Doodle works a little differently from other calendar apps, in that you create polls for all the people who are going to be involved in a particular appointment or task. The poll is then sent to them and the time that most people find convenient is added to your calendar. The app can also integrate with your calendar, and simplifies it by making sure all your tasks are neatly organized.

Private and Business users can set up their own subdomain on Doodle.com that’s SSL encrypted. The polls you send out can also be customized, and automatic reminders can be sent out, too.

Project Management

For power users who manage huge projects that require collaborating with multiple teams, simple apps may fall short. If this sounds like you, the dedicated project management tools discussed below just might be what you’re looking for.

Trello

  • Basic version: free
  • Business version: $9.99/user/month
  • Enterprise version: $20.83/user/month

Trello screen shot

A visual project management tool, Trello uses kanban boards to help you make sense of your work and get things done faster. Its office-bulletin-board-like interface seems instantly familiar, and adding tasks to it is easy, thanks to drag and drop cards that you can place on your board(s).
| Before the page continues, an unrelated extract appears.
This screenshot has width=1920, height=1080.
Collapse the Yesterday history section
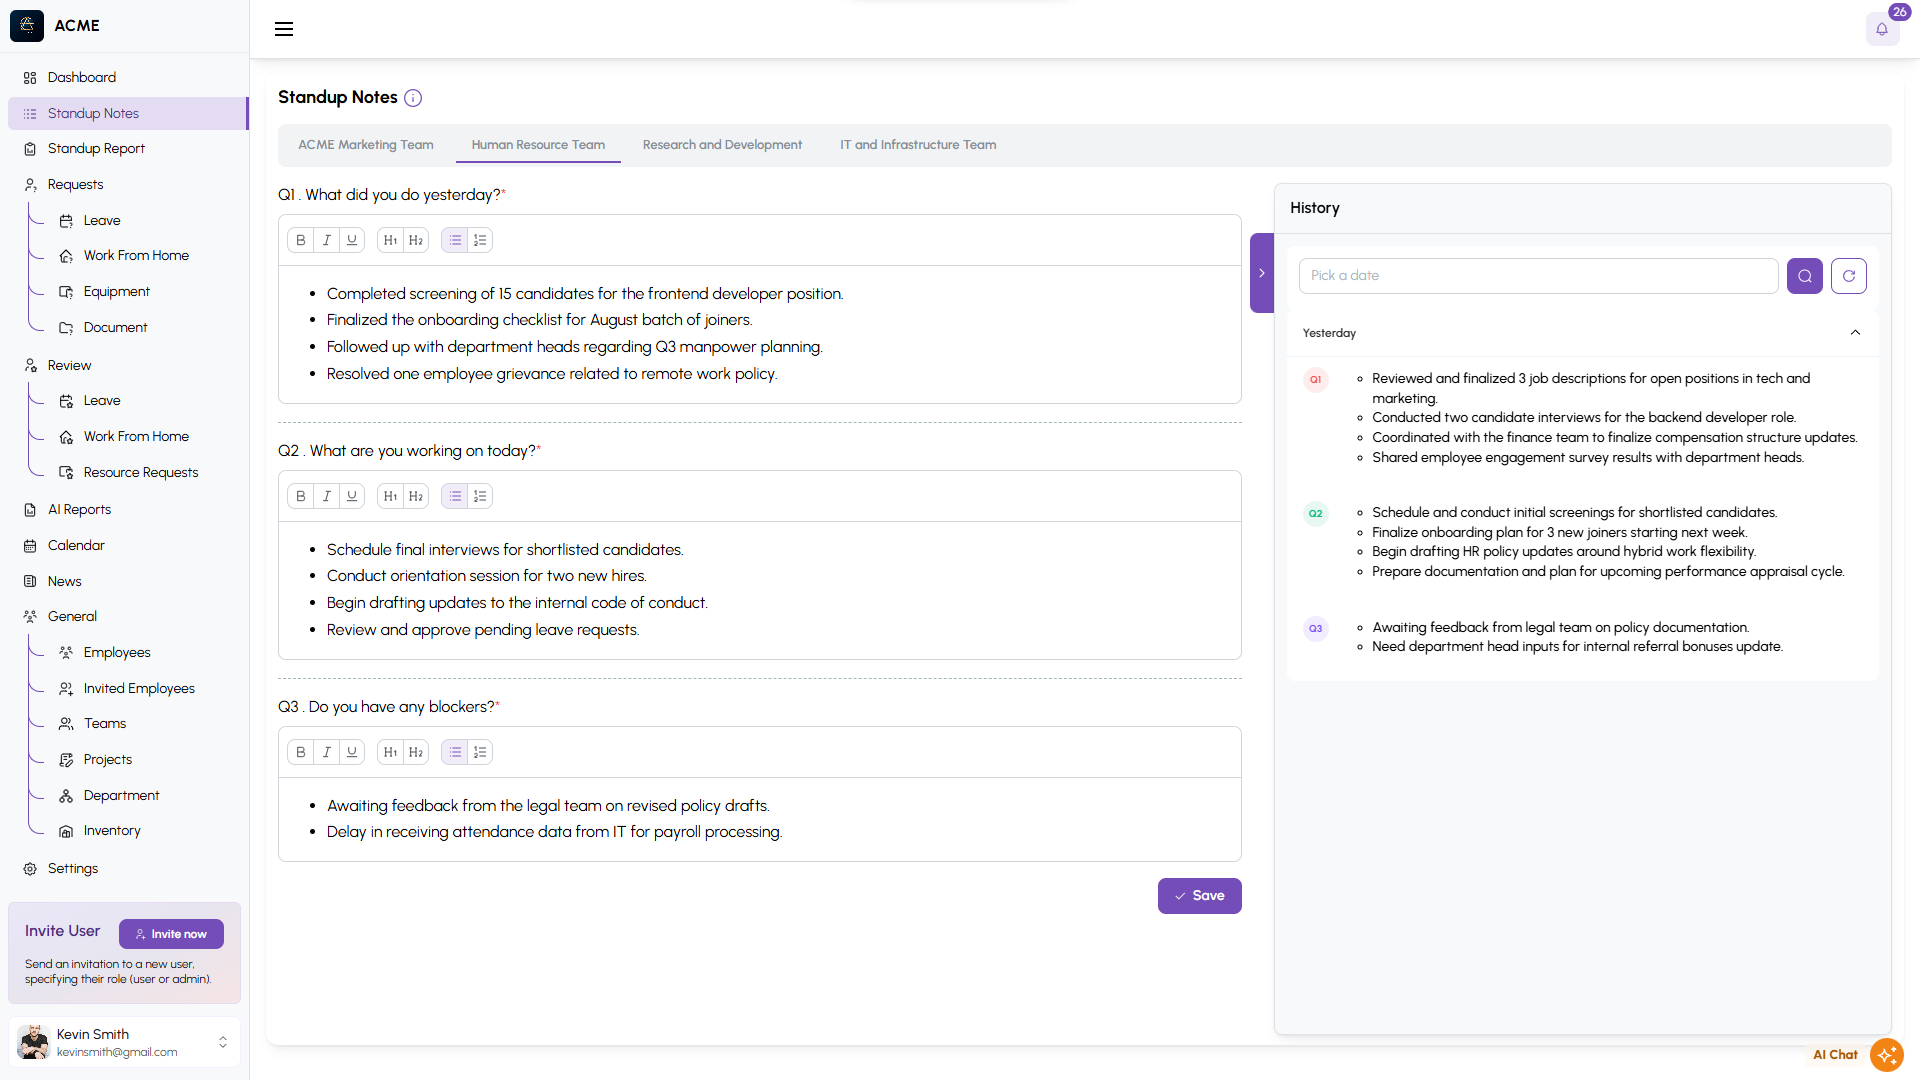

Trello uses a simple hierarchy to help you organize your tasks. Cards are the most fundamental unit. A card essentially contains details of a task. Lists are a collection of cards under a certain theme or workflow. And a Board is your project workspace, which can contain multiple lists.

Trello permits you to invite as many people as you want to your boards for free. You can drag and drop team members to a card, after which, every time a change is made, they’ll be notified.

Trello can easily integrate with a range of different third-party apps such as Dropbox, Evernote, Google Drive and so on.

Asana

  • Basic version: free
  • Premium version: $9.99/month
  • Enterprise version: available on request

Asana screen shot

One of the most popular project management tools out there, Asana was developed by Dustin Moskovitz and Justin Rosenstein, who were part of Facebook’s development. Asana is designed exclusively for managing large projects and, as such, has features that facilitate seamless collaboration and intuitive organization.

Asana is divided into three shells. Tasks are the lowest rung and are essentially your upcoming to-dos. Tasks can be assigned to people, and you can add comments, notes and also create sub-tasks under them. Projects are a list of tasks and act as a to-do list. You can organize and prioritize your tasks under projects. Workspaces are like Trello boards, where you can organize your projects.

The software makes it very easy for everyone involved in a team to see how a project is progressing through the dashboard. All tasks and sub-tasks can be assigned to other team members, too.

Concluding Thoughts

While all these apps are great tools to have at your disposal, they won’t solve your productivity woes on their own. Adding that task to a checklist doesn’t guarantee that it will actually get done.

To make the most of these apps, it’s best if they’re adopted as part of a strategy that plays to your strengths. The tools mentioned here can help you overcome your weaknesses so that nothing gets in your way. As all the apps mentioned above are free, you can try them out and see which ones fit your particular working style.